Records from a collection
▬▬▬▬▬▬

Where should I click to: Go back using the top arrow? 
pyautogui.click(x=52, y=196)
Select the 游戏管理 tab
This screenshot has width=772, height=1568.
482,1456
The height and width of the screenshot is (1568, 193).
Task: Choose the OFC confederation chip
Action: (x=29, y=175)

▬▬▬▬▬▬

JOB
In the listing above, change "top arrow" to "upper arrow" and reproduce every line, leaving everything else untouched.

REPLY
Where should I click to: Go back using the upper arrow? 
pyautogui.click(x=52, y=196)
Select the 游戏管理 tab
This screenshot has width=772, height=1568.
482,1456
The height and width of the screenshot is (1568, 193).
Task: Choose the OFC confederation chip
Action: (x=29, y=175)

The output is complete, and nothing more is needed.